*** Raw data ***

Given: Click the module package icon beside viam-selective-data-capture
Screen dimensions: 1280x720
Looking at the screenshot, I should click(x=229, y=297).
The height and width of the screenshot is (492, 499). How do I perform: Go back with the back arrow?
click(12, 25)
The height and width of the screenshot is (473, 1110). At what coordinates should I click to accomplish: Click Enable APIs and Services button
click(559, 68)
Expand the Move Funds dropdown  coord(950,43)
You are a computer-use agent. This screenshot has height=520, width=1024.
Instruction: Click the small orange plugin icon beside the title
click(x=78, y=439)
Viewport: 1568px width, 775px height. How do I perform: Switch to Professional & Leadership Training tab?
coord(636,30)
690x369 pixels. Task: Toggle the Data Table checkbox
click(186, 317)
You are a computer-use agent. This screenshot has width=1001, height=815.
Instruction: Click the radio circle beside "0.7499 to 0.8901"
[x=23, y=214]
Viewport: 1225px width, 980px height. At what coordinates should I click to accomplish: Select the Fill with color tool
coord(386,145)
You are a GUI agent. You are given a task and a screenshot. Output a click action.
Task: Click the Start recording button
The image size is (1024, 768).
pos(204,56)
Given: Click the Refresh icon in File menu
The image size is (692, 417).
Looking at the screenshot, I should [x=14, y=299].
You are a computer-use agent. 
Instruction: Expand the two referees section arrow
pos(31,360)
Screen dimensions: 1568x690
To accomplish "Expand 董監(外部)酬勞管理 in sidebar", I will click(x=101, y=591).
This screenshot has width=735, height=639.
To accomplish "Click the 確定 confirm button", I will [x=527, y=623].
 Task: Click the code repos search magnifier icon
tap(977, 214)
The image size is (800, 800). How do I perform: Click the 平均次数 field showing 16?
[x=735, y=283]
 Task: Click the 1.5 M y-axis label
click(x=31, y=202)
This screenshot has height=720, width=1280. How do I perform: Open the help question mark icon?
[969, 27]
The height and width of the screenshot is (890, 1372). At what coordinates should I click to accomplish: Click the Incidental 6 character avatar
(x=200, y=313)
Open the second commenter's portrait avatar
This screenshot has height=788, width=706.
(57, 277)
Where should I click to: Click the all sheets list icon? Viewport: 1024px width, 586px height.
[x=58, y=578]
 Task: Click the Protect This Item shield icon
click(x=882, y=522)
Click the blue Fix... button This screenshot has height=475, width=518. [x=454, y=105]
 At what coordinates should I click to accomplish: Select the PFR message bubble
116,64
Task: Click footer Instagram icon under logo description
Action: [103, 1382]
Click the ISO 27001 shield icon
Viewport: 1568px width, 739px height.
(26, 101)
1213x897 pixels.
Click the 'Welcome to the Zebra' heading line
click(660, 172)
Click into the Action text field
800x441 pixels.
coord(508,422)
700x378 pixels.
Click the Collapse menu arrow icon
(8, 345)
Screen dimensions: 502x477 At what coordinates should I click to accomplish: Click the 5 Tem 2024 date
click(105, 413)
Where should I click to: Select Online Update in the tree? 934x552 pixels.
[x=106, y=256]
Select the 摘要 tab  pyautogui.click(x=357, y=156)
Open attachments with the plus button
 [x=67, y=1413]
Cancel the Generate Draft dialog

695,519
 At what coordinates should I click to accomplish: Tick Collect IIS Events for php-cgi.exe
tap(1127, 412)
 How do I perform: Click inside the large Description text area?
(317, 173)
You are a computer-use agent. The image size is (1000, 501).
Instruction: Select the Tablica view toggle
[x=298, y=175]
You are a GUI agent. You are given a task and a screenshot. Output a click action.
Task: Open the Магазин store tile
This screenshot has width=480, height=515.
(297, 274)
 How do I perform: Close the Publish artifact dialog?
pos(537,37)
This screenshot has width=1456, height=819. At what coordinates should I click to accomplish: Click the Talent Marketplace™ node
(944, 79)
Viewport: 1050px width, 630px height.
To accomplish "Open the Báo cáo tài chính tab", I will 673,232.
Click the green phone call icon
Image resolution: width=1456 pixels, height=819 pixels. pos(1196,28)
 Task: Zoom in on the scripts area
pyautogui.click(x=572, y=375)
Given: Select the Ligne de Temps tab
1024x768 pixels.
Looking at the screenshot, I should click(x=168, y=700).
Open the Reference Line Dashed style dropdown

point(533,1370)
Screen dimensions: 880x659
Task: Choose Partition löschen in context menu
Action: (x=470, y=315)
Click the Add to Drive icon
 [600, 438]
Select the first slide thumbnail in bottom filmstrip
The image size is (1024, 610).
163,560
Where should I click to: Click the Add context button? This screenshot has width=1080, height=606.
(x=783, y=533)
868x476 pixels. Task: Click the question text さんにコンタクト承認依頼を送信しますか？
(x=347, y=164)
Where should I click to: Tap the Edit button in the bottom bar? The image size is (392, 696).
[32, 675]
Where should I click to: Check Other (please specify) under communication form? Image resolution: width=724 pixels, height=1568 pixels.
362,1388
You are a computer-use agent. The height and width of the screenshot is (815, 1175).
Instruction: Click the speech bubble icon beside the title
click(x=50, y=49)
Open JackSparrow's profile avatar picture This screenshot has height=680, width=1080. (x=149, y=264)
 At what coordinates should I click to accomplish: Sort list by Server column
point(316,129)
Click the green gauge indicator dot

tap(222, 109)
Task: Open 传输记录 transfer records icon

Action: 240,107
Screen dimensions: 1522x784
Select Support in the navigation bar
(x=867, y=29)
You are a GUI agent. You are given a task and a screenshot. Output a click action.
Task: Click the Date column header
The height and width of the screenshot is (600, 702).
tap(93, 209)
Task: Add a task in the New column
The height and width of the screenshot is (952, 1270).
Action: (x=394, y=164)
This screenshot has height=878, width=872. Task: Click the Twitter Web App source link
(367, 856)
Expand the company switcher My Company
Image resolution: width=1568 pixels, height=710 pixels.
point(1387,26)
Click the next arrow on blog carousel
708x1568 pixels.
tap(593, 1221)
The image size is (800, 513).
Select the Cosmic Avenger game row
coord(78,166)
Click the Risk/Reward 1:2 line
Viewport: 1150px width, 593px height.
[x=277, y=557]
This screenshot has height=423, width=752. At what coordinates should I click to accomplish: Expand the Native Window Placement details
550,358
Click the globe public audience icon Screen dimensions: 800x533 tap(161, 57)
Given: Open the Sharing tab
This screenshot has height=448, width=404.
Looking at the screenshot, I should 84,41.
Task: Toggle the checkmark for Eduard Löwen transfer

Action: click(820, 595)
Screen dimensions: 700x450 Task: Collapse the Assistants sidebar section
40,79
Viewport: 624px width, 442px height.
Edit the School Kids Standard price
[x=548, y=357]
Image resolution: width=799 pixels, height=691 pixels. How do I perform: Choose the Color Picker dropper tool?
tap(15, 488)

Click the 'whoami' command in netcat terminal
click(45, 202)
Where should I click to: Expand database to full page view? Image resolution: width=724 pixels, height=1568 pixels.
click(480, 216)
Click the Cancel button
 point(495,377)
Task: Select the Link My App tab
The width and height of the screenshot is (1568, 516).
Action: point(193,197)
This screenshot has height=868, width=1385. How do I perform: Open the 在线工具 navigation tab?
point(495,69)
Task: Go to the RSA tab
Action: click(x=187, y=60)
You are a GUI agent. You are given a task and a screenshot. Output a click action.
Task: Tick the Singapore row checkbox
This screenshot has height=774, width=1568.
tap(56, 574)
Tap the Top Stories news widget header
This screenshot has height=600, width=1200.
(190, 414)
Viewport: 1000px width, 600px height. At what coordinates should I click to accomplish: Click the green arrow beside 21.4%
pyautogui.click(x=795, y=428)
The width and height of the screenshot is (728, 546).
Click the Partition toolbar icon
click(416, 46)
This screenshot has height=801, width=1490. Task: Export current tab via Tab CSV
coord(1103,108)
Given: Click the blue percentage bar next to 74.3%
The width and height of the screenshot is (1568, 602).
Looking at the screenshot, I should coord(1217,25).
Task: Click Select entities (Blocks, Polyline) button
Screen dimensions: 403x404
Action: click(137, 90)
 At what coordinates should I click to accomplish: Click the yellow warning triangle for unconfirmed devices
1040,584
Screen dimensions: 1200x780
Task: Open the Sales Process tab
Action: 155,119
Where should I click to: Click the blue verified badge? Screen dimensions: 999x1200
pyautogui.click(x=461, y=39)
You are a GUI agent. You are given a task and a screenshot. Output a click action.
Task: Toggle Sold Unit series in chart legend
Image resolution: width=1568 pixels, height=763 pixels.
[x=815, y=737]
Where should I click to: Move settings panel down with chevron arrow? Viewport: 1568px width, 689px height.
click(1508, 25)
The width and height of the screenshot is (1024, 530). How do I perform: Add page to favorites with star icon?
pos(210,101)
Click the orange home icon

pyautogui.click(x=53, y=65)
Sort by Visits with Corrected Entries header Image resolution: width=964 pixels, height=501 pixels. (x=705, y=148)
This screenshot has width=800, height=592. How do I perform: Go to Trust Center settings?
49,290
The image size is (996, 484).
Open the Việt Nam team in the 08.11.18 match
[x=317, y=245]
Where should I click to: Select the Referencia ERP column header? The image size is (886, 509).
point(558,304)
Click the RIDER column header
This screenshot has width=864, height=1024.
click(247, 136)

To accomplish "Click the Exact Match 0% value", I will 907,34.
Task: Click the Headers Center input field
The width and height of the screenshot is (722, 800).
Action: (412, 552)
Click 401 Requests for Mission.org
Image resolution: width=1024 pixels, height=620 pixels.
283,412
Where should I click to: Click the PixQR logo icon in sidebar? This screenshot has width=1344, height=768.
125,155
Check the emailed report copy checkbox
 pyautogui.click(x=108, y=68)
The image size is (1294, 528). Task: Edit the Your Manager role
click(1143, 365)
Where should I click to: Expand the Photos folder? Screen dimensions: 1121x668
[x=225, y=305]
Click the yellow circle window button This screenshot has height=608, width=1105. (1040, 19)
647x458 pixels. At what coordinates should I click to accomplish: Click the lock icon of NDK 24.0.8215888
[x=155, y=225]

***

### Your objective
Print the lines above from the one with "Image resolution: width=1568 pixels, height=710" through the one with "The width and height of the screenshot is (728, 546).", both included, exactly as written and nothing more.

### Solution
Image resolution: width=1568 pixels, height=710 pixels.
point(1387,26)
Click the next arrow on blog carousel
708x1568 pixels.
tap(593, 1221)
The image size is (800, 513).
Select the Cosmic Avenger game row
coord(78,166)
Click the Risk/Reward 1:2 line
Viewport: 1150px width, 593px height.
[x=277, y=557]
This screenshot has height=423, width=752. At what coordinates should I click to accomplish: Expand the Native Window Placement details
550,358
Click the globe public audience icon Screen dimensions: 800x533 tap(161, 57)
Given: Open the Sharing tab
This screenshot has height=448, width=404.
Looking at the screenshot, I should 84,41.
Task: Toggle the checkmark for Eduard Löwen transfer

Action: click(820, 595)
Screen dimensions: 700x450 Task: Collapse the Assistants sidebar section
40,79
Viewport: 624px width, 442px height.
Edit the School Kids Standard price
[x=548, y=357]
Image resolution: width=799 pixels, height=691 pixels. How do I perform: Choose the Color Picker dropper tool?
tap(15, 488)

Click the 'whoami' command in netcat terminal
click(45, 202)
Where should I click to: Expand database to full page view? Image resolution: width=724 pixels, height=1568 pixels.
click(480, 216)
Click the Cancel button
 point(495,377)
Task: Select the Link My App tab
The width and height of the screenshot is (1568, 516).
Action: point(193,197)
This screenshot has height=868, width=1385. How do I perform: Open the 在线工具 navigation tab?
point(495,69)
Task: Go to the RSA tab
Action: click(x=187, y=60)
You are a GUI agent. You are given a task and a screenshot. Output a click action.
Task: Tick the Singapore row checkbox
This screenshot has height=774, width=1568.
tap(56, 574)
Tap the Top Stories news widget header
This screenshot has height=600, width=1200.
(190, 414)
Viewport: 1000px width, 600px height. At what coordinates should I click to accomplish: Click the green arrow beside 21.4%
pyautogui.click(x=795, y=428)
The width and height of the screenshot is (728, 546).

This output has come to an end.